A prohibition may perhaps have arisen very early, even if Mr. Atkinson's hypothesis (that the rule of marriage outside the group arose in a state of brutality) be rejected. 'The origin of bars to marry is, in fact, complex,' writes Mr. Crawley. A dislike of marriage with a group-mate, familiar, through contiguity, from infancy, may have been developed among early men;[30] and may have been reinforced by the probably later superstitions which create 'sexual tabu,' and mutual avoidance, among many existing peoples. Men and women are, by savages, conceived to be mysteriously perilous to each other, especially when they live in close contiguity. Mr. Crawley also allows for Mr. Atkinson's main factor, jealousy, 'proprietary feeling, which is one crude means by which the family has been regulated and maintained.'[31] If these things were so (whether we go back to Mr. Atkinson's semi-brutal ancestors, or not), then, contrary to Mr. Donald McLennan's opinion, and to general opinion, it would not 'appear to be possible to demonstrate that Totemism preceded exogamy,' or at least preceded the exogamous tendency. For, in the first place, exogamy might conceivably tend to arise before the explicit idea of kinship—whether male or female—arose. Mr. Atkinson's 'primal law' would be unuttered in speech (speech, by his theory, there was none), but would amount to this: 'I, the patriarchal bull of this herd, will do my best to kill you, the adult young bulls, if you make any approaches to any of the cows in this crowd.' There is no notion of 'incest,' but there is jealousy producing the germ exogamy. The young bulls must find mates outside of the local herd—or do without. This rule persisted, on Mr. Atkinson's theory, till the hypothetical anthropoid became a man, and named his group (or had it named for him, as I later suggest) by a totem name.

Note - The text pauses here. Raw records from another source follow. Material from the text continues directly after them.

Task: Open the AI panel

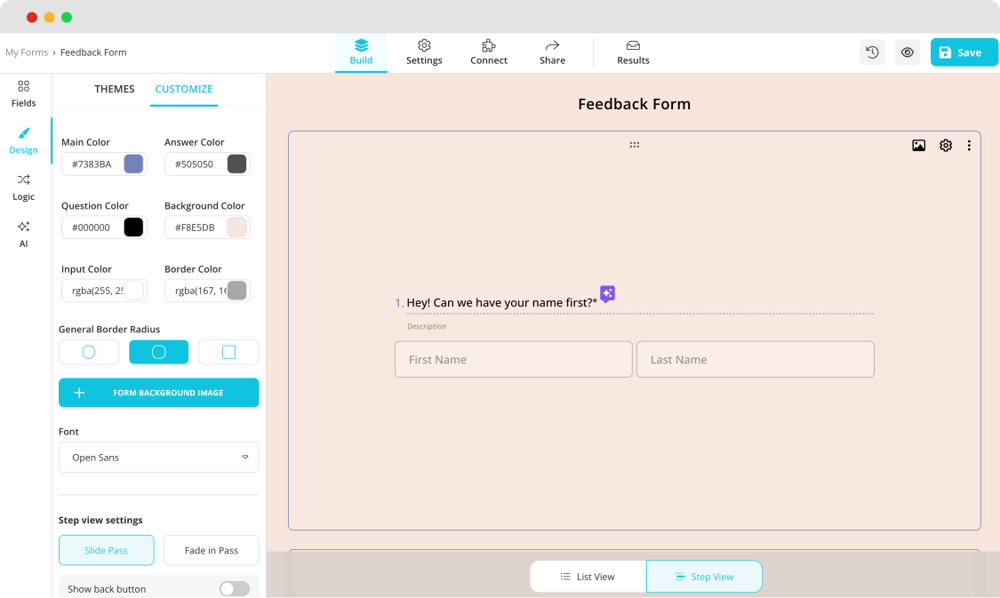Action: [x=23, y=234]

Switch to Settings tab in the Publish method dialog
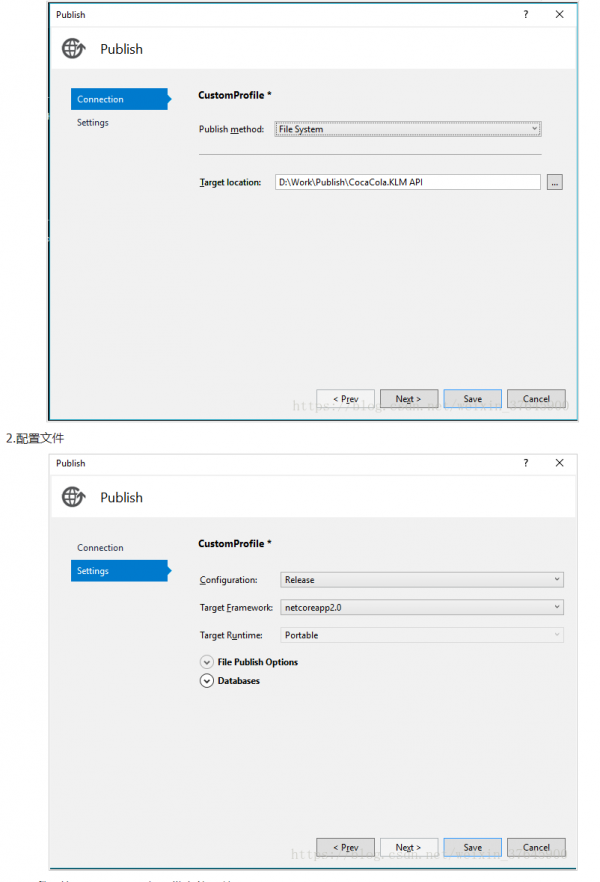coord(93,122)
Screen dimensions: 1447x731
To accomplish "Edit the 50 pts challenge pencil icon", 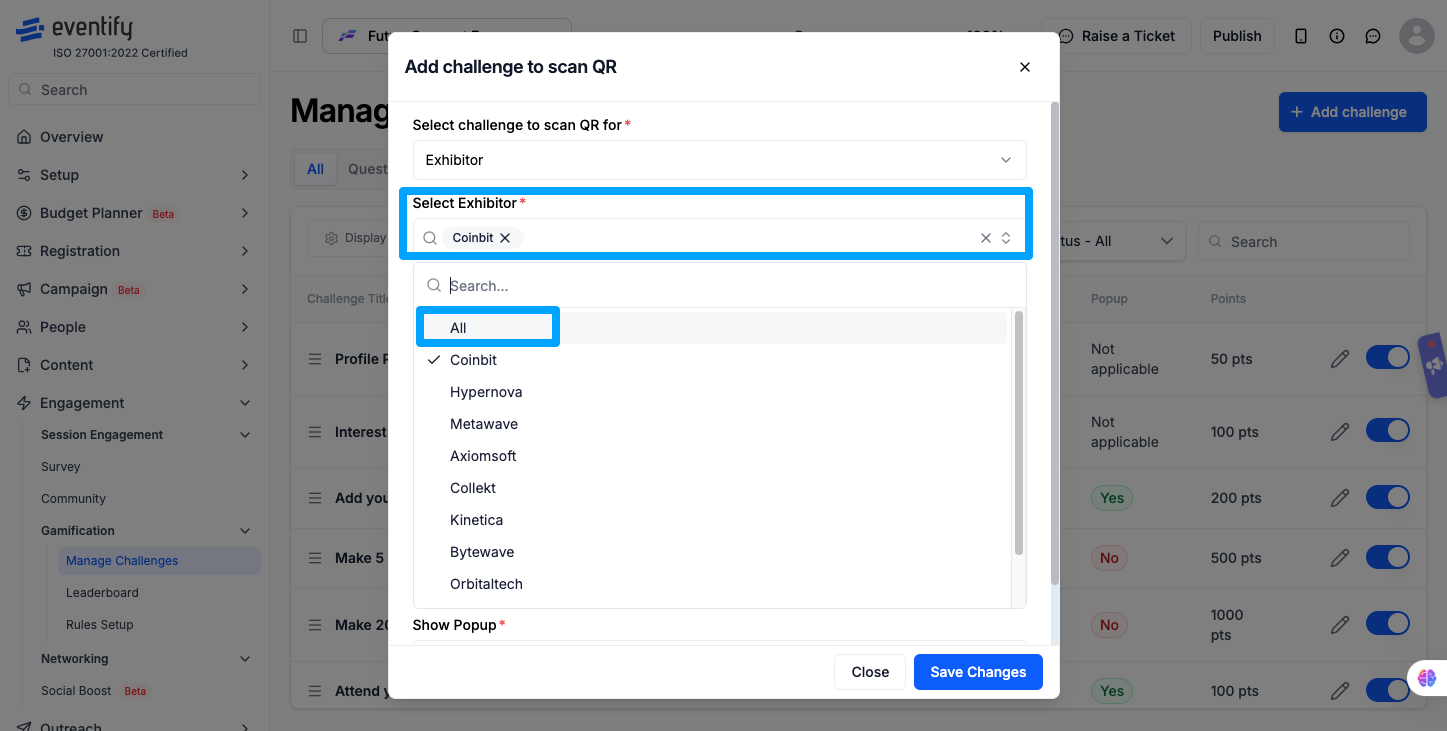I will pos(1340,358).
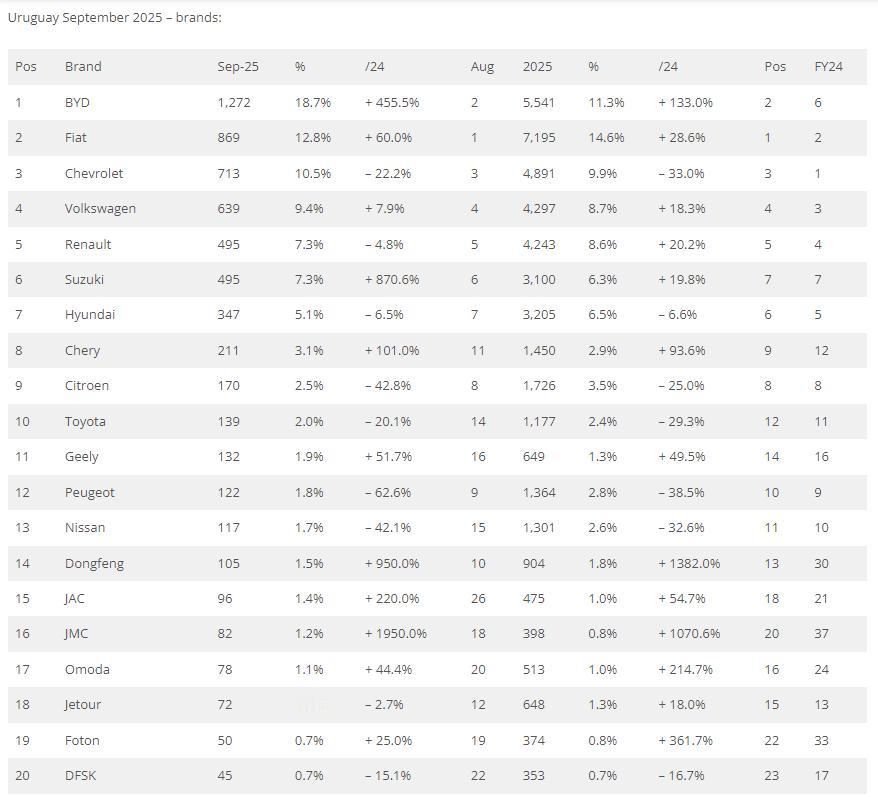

But real human and speaking beings might enforce marriage outside of the group, though they did not perhaps think explicitly of kindred (or, at least, did not think the idea fully out), still less of 'incest,' as sin. Mr. McLennan's theory, as given in his works, was partly identical with that of Mr. Atkinson. 'The earliest human groups can have had no idea of kinship'—they must, therefore, have been rather low savages. 'But,' he said, 'they were held together by a feeling of kinship,' not yet risen into explicit consciousness. Cat and kitten have, probably, feeling of kinship, and that feeling is very strong, while it lasts, in the maternal cat, while between semi-human mothers and children, arriving so very slowly at maturity, mother-kin must have been consciously realised very early. Mr. McLennan then showed the stages by which the savage would gradually, by reflection, reach explicit consciousness of female kinship, of mother-relationship, sister and brother relationship, and all the degrees of female kin.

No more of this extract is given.